(MATERIAL SUPPLIED begins)

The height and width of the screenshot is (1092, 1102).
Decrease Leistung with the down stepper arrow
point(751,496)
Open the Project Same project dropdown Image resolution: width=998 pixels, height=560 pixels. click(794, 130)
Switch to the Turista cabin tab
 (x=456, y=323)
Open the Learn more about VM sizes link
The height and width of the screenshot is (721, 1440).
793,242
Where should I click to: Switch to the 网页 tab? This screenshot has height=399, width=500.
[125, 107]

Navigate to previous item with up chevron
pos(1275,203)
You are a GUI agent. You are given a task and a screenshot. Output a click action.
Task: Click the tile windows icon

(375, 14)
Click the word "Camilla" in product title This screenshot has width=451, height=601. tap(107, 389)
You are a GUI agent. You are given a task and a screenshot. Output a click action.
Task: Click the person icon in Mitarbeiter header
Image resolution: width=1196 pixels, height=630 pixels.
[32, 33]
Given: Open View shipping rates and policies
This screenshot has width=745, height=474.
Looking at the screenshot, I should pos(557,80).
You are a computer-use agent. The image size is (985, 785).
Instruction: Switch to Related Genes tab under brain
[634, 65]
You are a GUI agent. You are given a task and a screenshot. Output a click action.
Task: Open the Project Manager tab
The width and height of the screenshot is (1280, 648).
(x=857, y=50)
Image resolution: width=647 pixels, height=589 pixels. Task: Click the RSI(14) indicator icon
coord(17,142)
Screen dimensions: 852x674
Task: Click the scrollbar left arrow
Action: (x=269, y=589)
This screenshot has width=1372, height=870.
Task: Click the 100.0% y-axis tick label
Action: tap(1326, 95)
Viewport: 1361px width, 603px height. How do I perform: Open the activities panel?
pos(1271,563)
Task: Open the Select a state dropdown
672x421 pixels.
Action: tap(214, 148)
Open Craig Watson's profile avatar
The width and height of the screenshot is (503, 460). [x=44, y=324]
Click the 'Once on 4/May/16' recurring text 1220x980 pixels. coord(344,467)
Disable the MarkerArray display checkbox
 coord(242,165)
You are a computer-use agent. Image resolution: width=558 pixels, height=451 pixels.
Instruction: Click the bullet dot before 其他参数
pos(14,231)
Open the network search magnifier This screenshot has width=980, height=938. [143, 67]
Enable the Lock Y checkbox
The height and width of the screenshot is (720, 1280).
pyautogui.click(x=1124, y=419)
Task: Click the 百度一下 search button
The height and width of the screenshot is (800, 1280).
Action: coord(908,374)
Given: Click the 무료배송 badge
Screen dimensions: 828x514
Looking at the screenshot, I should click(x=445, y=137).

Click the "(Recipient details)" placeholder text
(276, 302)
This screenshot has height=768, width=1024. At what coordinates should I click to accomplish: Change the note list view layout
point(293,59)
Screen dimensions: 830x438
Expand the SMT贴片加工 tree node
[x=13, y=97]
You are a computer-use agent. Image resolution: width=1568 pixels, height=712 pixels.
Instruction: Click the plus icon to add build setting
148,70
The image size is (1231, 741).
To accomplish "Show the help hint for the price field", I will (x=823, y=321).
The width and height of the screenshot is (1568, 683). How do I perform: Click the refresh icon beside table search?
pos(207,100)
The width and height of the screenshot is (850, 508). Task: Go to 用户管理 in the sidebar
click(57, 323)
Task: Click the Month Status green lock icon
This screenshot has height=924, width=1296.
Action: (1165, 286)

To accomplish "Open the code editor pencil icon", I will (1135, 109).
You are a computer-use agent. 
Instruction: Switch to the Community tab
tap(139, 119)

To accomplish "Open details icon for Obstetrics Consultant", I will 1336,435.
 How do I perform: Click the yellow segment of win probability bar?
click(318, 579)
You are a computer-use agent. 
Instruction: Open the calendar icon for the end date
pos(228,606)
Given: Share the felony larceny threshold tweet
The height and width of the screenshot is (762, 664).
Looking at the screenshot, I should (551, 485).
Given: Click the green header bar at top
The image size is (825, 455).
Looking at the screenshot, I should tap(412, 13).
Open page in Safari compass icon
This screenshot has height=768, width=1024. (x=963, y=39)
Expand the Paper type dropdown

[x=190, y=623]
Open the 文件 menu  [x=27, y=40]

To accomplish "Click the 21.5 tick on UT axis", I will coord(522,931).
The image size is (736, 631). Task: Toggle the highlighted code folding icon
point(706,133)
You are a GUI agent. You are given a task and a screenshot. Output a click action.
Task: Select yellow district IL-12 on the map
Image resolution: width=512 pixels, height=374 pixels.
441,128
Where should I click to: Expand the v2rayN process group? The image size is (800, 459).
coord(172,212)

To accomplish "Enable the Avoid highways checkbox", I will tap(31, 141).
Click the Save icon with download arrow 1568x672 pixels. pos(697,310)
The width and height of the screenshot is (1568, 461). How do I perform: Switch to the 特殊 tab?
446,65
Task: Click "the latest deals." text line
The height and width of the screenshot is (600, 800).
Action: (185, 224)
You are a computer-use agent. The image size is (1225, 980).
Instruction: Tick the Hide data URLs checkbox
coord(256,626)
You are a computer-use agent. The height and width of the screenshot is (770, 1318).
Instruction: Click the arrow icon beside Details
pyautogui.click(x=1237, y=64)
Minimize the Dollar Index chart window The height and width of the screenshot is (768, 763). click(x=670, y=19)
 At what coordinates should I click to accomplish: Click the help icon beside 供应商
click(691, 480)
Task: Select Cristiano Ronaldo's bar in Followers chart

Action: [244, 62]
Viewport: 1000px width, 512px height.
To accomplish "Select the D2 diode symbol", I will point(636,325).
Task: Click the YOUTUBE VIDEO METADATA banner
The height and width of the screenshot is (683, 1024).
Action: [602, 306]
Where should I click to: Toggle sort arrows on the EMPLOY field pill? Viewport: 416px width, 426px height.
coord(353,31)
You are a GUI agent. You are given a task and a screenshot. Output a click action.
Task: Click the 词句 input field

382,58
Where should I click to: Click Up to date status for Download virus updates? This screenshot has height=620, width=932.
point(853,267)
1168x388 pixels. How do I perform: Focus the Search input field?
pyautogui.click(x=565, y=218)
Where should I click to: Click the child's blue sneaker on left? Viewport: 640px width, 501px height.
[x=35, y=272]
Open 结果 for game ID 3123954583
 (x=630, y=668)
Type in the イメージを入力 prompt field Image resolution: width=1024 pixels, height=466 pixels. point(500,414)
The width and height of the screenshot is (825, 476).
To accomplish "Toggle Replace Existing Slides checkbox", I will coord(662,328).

(MATERIAL SUPPLIED ends)

■ PROBLEM REQUIREMENTS
From top to bottom, repeat the material above word for word.

■ WORKED SOLUTION
The height and width of the screenshot is (1092, 1102).
Decrease Leistung with the down stepper arrow
point(751,496)
Open the Project Same project dropdown Image resolution: width=998 pixels, height=560 pixels. click(794, 130)
Switch to the Turista cabin tab
 (x=456, y=323)
Open the Learn more about VM sizes link
The height and width of the screenshot is (721, 1440).
793,242
Where should I click to: Switch to the 网页 tab? This screenshot has height=399, width=500.
[125, 107]

Navigate to previous item with up chevron
pos(1275,203)
You are a GUI agent. You are given a task and a screenshot. Output a click action.
Task: Click the tile windows icon

(375, 14)
Click the word "Camilla" in product title This screenshot has width=451, height=601. tap(107, 389)
You are a GUI agent. You are given a task and a screenshot. Output a click action.
Task: Click the person icon in Mitarbeiter header
Image resolution: width=1196 pixels, height=630 pixels.
[32, 33]
Given: Open View shipping rates and policies
This screenshot has width=745, height=474.
Looking at the screenshot, I should pos(557,80).
You are a computer-use agent. The image size is (985, 785).
Instruction: Switch to Related Genes tab under brain
[634, 65]
You are a GUI agent. You are given a task and a screenshot. Output a click action.
Task: Open the Project Manager tab
The width and height of the screenshot is (1280, 648).
(x=857, y=50)
Image resolution: width=647 pixels, height=589 pixels. Task: Click the RSI(14) indicator icon
coord(17,142)
Screen dimensions: 852x674
Task: Click the scrollbar left arrow
Action: (x=269, y=589)
This screenshot has width=1372, height=870.
Task: Click the 100.0% y-axis tick label
Action: tap(1326, 95)
Viewport: 1361px width, 603px height. How do I perform: Open the activities panel?
pos(1271,563)
Task: Open the Select a state dropdown
672x421 pixels.
Action: tap(214, 148)
Open Craig Watson's profile avatar
The width and height of the screenshot is (503, 460). [x=44, y=324]
Click the 'Once on 4/May/16' recurring text 1220x980 pixels. coord(344,467)
Disable the MarkerArray display checkbox
 coord(242,165)
You are a computer-use agent. Image resolution: width=558 pixels, height=451 pixels.
Instruction: Click the bullet dot before 其他参数
pos(14,231)
Open the network search magnifier This screenshot has width=980, height=938. [143, 67]
Enable the Lock Y checkbox
The height and width of the screenshot is (720, 1280).
pyautogui.click(x=1124, y=419)
Task: Click the 百度一下 search button
The height and width of the screenshot is (800, 1280).
Action: coord(908,374)
Given: Click the 무료배송 badge
Screen dimensions: 828x514
Looking at the screenshot, I should click(x=445, y=137).

Click the "(Recipient details)" placeholder text
(276, 302)
This screenshot has height=768, width=1024. At what coordinates should I click to accomplish: Change the note list view layout
point(293,59)
Screen dimensions: 830x438
Expand the SMT贴片加工 tree node
[x=13, y=97]
You are a computer-use agent. Image resolution: width=1568 pixels, height=712 pixels.
Instruction: Click the plus icon to add build setting
148,70
The image size is (1231, 741).
To accomplish "Show the help hint for the price field", I will (x=823, y=321).
The width and height of the screenshot is (1568, 683). How do I perform: Click the refresh icon beside table search?
pos(207,100)
The width and height of the screenshot is (850, 508). Task: Go to 用户管理 in the sidebar
click(57, 323)
Task: Click the Month Status green lock icon
This screenshot has height=924, width=1296.
Action: (1165, 286)

To accomplish "Open the code editor pencil icon", I will (1135, 109).
You are a computer-use agent. 
Instruction: Switch to the Community tab
tap(139, 119)

To accomplish "Open details icon for Obstetrics Consultant", I will 1336,435.
 How do I perform: Click the yellow segment of win probability bar?
click(318, 579)
You are a computer-use agent. 
Instruction: Open the calendar icon for the end date
pos(228,606)
Given: Share the felony larceny threshold tweet
The height and width of the screenshot is (762, 664).
Looking at the screenshot, I should (551, 485).
Given: Click the green header bar at top
The image size is (825, 455).
Looking at the screenshot, I should tap(412, 13).
Open page in Safari compass icon
This screenshot has height=768, width=1024. (x=963, y=39)
Expand the Paper type dropdown

[x=190, y=623]
Open the 文件 menu  [x=27, y=40]

To accomplish "Click the 21.5 tick on UT axis", I will coord(522,931).
The image size is (736, 631). Task: Toggle the highlighted code folding icon
point(706,133)
You are a GUI agent. You are given a task and a screenshot. Output a click action.
Task: Select yellow district IL-12 on the map
Image resolution: width=512 pixels, height=374 pixels.
441,128
Where should I click to: Expand the v2rayN process group? The image size is (800, 459).
coord(172,212)

To accomplish "Enable the Avoid highways checkbox", I will tap(31, 141).
Click the Save icon with download arrow 1568x672 pixels. pos(697,310)
The width and height of the screenshot is (1568, 461). How do I perform: Switch to the 特殊 tab?
446,65
Task: Click "the latest deals." text line
The height and width of the screenshot is (600, 800).
Action: (185, 224)
You are a computer-use agent. The image size is (1225, 980).
Instruction: Tick the Hide data URLs checkbox
coord(256,626)
You are a computer-use agent. The height and width of the screenshot is (770, 1318).
Instruction: Click the arrow icon beside Details
pyautogui.click(x=1237, y=64)
Minimize the Dollar Index chart window The height and width of the screenshot is (768, 763). click(x=670, y=19)
 At what coordinates should I click to accomplish: Click the help icon beside 供应商
click(691, 480)
Task: Select Cristiano Ronaldo's bar in Followers chart

Action: [244, 62]
Viewport: 1000px width, 512px height.
To accomplish "Select the D2 diode symbol", I will point(636,325).
Task: Click the YOUTUBE VIDEO METADATA banner
The height and width of the screenshot is (683, 1024).
Action: [602, 306]
Where should I click to: Toggle sort arrows on the EMPLOY field pill? Viewport: 416px width, 426px height.
coord(353,31)
You are a GUI agent. You are given a task and a screenshot. Output a click action.
Task: Click the 词句 input field

382,58
Where should I click to: Click Up to date status for Download virus updates? This screenshot has height=620, width=932.
point(853,267)
1168x388 pixels. How do I perform: Focus the Search input field?
pyautogui.click(x=565, y=218)
Where should I click to: Click the child's blue sneaker on left? Viewport: 640px width, 501px height.
[x=35, y=272]
Open 结果 for game ID 3123954583
 (x=630, y=668)
Type in the イメージを入力 prompt field Image resolution: width=1024 pixels, height=466 pixels. point(500,414)
The width and height of the screenshot is (825, 476).
To accomplish "Toggle Replace Existing Slides checkbox", I will coord(662,328).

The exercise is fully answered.